I really wanted Tyrannosaurus Records. T-Recs! So awesome…I lost that vote.
After this tour with Rob Thomas has wrapped, what’s ahead for you?
AD: Beats me. I’m not really great about thinking ahead. Another record?
Might we ever see a memoir written by you?
AD: No way. I will never understand everyone’s unflagging interest in airing their dirty laundry. There were times you were right and there were times someone else was wrong and, waaaahh waaaahh, nobody understands me and my side of the story, blah blah blah…Is that really a good reason to write a book? It seems to me like a good reason to take a crap but that’s about it.

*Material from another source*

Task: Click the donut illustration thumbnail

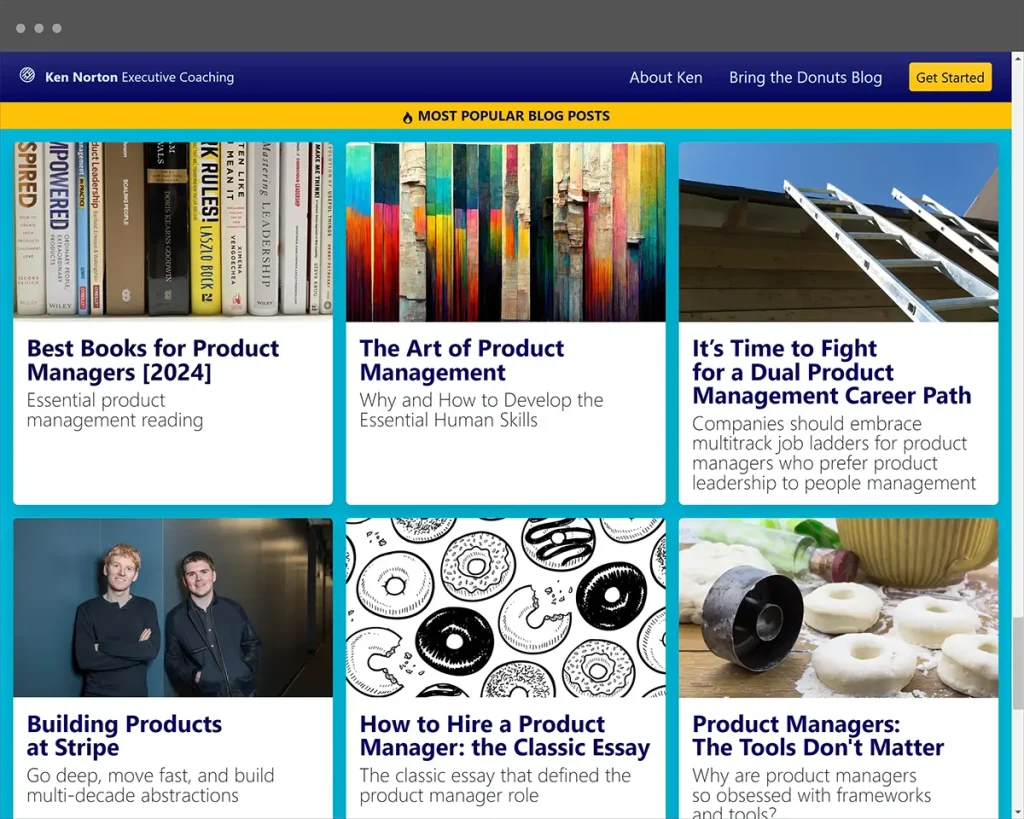Action: pos(505,607)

A writer and I spoke about making a book out of all the interviews and conversations we had over the years, and I could see doing that because at least that’s about music and it’s interesting. But the memoir thing? I don’t think so. It’s nobody’s business but ours.
Is there something you wish more people knew about Adam Duritz?
AD: There probably is, if I think about it, because you don’t really know me unless you actually know me. But I mean, who cares? I can sum up everything that really matters in a sentence or two: I wrote a bunch of songs with my friends and we all recorded them together. It was very cool. It’s still very cool.
Anything you really want to find out about me is in there if you care to look. The rest is just not really important.
Beyond music, when you’re not working, how do you like spending your free time?
AD: I spend time with my friends, I watch movies, and I play too much Sudoku to keep my mind from spinning out of control. That’s about it, really.
Finally, Adam, any last words for the kids?
AD: Dream and do. That’s all there really is to life. You dream about things and then you go make them come true. Take all your liquid thoughts and make them solid things. It’s a waste of a life to do anything else.